Limitations & Future Work¶
- The entropy metric assumes that the quality of concept activations is guaranteed by the VLM; if the VLM itself has a biased understanding of certain concepts, the entropy value may mislead concept selection.
- The nonlinear layer introduces additional parameters, increasing overfitting risk—careful regularization is required, especially on small datasets.
- Distillation relies on the linear teacher probe; when the probe itself achieves limited accuracy (e.g., on challenging datasets), the distillation benefit is correspondingly limited.
- The effectiveness of concept intervention after the nonlinear layer may be less direct than in linear CBMs; the trade-off between interpretability and accuracy warrants further investigation.
- Experiments are primarily conducted on image classification tasks; extension to more complex visual tasks such as object detection and segmentation remains to be validated.
Related Work & Insights¶
- Classic CBM: Koh et al. (2020) proposed the original CBM requiring concept-annotated training data; the subsequent Post-hoc CBM (Yuksekgonul et al. 2023) leverages CLIP to construct the concept layer without concept annotations but introduces the linearity problem.
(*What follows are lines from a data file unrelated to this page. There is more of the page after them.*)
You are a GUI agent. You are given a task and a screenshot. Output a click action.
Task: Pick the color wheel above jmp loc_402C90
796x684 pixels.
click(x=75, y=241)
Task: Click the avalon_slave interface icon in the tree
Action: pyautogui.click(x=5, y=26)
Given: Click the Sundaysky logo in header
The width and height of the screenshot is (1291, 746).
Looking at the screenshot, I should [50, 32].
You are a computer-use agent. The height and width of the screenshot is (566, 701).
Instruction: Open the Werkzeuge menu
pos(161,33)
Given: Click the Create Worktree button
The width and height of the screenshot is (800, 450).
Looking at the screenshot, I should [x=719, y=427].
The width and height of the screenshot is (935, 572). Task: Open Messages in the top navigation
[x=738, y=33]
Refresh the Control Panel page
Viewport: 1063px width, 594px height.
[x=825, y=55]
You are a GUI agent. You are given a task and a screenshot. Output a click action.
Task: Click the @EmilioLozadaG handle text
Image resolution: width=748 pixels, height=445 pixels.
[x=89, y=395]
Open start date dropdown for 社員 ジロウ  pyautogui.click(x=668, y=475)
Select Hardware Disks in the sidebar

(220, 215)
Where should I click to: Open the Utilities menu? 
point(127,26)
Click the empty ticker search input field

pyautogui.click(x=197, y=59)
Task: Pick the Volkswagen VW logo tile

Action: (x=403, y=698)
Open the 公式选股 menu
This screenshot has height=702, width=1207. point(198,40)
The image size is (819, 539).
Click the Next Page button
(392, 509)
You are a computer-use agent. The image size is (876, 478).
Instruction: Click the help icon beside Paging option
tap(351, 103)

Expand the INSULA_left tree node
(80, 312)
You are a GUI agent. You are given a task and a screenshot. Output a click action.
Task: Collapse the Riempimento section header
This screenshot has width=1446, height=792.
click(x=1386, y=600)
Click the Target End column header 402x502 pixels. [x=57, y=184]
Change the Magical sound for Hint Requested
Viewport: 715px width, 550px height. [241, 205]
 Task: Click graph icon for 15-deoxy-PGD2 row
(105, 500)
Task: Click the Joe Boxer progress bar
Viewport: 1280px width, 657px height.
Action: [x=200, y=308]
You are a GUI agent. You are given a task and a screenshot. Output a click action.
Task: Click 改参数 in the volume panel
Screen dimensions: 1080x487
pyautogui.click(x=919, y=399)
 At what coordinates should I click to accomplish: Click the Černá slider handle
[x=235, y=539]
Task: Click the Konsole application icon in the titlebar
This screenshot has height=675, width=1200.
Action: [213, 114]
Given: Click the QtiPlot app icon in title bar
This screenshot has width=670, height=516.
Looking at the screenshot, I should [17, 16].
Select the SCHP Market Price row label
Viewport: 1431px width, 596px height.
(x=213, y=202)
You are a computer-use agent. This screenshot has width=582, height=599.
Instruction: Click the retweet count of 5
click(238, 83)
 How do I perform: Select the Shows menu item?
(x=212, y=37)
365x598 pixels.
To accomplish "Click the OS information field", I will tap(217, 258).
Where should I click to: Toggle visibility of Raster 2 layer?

- Label-free CBM: Oikarinen et al. (2023) use GPT to generate concept sets, avoiding manual annotation, but provide no mechanism for pre-assessing concept quality.
- LaBo: Yang et al. (2023) optimize concept set selection but rely on linear classifiers, and are thus equally affected by the linearity problem.
- Knowledge Distillation: The classic distillation paradigm of Hinton et al. (2015) is here adapted—rather than a large complete model, the teacher is a lightweight linear probe, making it particularly well-suited to the CBM setting.
- Concept Interpretability: TCAV (Kim et al. 2018) and ACE (Ghorbani et al. 2019) analyze concepts post-hoc, whereas CBMs embed concepts into the model architecture; CBM-Suite further ensures that this embedding is faithful.
Rating¶
- Novelty: ⭐⭐⭐⭐ — Systematically identifies and addresses four fundamental CBM pitfalls; the discovery of the linearity problem is particularly valuable.
- Experimental Thoroughness: ⭐⭐⭐⭐ — Comprehensive ablations across multiple datasets, backbones, and VLMs, with detailed concept set analysis.
- Writing Quality: ⭐⭐⭐⭐ — Problem-driven structure is clear, with each of the four contributions directly addressing a corresponding problem.
- Value: ⭐⭐⭐⭐ — Provides a complete methodological toolkit for CBM practitioners, with direct impact on the explainable AI community.